N Manoim and M Mokuena concur in the judgment of Y Carrim

Tribunal Researcher: R Kariga


For the merging parties: L Morphet and L Vundla, Deneys Reitz Attorneys.


For the Commission : M Ngobese (Mergers and Acquisitions)


1 74% of Afplats’ shareholding in Afplats SA, 60% of its shareholding in Imbasa Platinum and its 49% shareholding in Inkosi platinum will be transferred to Newco.

2 Although Implats will not have a veto right, there will be a deadlock breaking mechanism in place. The deadlock provision contained in clause 7.4 of the Framework Agreement concluded between the parties sets out the approach to be followed in instances where the parties fail to agree on issues regarding the management of the Projects.

3 The parties submitted that Afplats and Impala Refining Services Ltd (‘IRS’), a subsidiary of Implats, have already concluded a concentration off-take agreement prior to the agreement. The merging parties submitted that this agreement was concluded after a competitive tender process and not in anticipation of the proposed transaction.

4 Two Rivers Platinum and Assmag Ltd Case No. 54/LM/Sep01Rustenburg Platinum Mines and Eastern Platinum Mines Ltd ‘Pandora Joint Venture’ and Rustenburg Platinum Mines Ltd Case No. 55/LM/Aug02, Rustenburg Platinum Mines Ltd and Royal Bafokeng Nation in their capacity as the participants in the Bafokeng Rasimone Joint Venture and Rustenburg Platinum Mines Ltd and the Royal Bafokeng Nation Case No. 78/LM/Oct02; and Aquarius Platinum (South Africa) (Pty) Ltd/ Rustenburg Platinum Mines Ltd Case No. 35/LM/Jul03.

5 Case No. IV/M.619 OJ L011.

6 RT Jones, Platinum Smelting in South Africa, 1999 (www.mintek.co.za).

7 Refer to footnote 4 and 5.

8 The Commission obtained these figures from Implats (2006). The Commission calculated the estimated market share accretion by analysing the ounces per annum to be produced from the Merensky ore and UG2 ore in relation to global annual production of platinum in 2006.

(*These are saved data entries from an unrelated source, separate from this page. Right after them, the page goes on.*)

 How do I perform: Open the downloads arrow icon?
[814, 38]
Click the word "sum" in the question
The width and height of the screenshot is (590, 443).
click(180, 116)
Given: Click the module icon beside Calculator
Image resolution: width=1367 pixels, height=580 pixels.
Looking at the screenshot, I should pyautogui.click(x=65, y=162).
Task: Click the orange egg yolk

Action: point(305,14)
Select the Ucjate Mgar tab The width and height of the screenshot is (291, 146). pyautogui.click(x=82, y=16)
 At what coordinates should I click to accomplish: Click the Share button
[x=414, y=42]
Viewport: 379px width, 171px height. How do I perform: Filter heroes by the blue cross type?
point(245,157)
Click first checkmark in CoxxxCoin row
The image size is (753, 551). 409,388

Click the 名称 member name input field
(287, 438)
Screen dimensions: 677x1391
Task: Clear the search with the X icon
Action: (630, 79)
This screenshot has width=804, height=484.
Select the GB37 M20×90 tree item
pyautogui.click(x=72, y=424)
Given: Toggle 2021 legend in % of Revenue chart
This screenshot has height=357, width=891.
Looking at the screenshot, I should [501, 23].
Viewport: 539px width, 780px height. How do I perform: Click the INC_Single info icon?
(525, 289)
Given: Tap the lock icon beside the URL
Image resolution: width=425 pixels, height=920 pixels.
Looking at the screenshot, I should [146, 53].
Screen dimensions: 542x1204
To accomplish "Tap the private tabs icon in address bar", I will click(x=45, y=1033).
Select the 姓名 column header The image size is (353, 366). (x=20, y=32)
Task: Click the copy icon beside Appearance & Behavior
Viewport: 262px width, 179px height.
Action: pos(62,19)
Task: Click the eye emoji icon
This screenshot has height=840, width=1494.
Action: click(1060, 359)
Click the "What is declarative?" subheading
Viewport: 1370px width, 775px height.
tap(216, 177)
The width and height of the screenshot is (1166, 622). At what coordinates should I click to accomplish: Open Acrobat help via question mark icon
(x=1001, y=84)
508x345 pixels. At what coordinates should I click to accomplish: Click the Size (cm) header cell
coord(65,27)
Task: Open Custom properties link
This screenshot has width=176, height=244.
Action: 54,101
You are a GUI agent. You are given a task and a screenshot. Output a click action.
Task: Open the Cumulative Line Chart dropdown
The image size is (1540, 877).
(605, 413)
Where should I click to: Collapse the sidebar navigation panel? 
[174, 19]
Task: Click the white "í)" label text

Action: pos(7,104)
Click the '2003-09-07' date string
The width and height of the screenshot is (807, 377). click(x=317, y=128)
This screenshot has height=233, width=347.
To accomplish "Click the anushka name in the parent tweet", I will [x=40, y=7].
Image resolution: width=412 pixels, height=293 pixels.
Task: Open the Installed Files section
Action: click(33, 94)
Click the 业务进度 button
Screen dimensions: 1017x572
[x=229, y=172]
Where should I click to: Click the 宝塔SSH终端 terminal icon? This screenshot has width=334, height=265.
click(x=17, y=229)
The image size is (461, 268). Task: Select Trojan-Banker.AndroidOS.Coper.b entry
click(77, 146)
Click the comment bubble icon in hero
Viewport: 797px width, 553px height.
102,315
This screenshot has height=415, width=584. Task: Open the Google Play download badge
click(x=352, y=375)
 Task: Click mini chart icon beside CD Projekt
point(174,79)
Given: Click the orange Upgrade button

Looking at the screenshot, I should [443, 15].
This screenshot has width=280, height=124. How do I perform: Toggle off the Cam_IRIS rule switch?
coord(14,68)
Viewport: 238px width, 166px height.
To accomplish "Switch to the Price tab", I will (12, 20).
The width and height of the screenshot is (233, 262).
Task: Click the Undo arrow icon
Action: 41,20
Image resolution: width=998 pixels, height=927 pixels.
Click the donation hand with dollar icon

9 Commission’s recommendations, p7-9.

10 Transcript, page 8.

11 The clause entitled “Equality of Misery” permits Afplats the opportunity to market the excess product in certain circumstances in order to limit the potential losses to both parties. Record p319)

12 The minimal impact is precipitated by the fact that it is estimated that refining accounts for a very small percentage of the total operating costs. The operating costs for each stage are as follows: mining (72%), concentrating (10%), smelting (9%) and refining (9%) (RT Jones, Platinum Smelting in South Africa, 1999, www.mintek.co.za).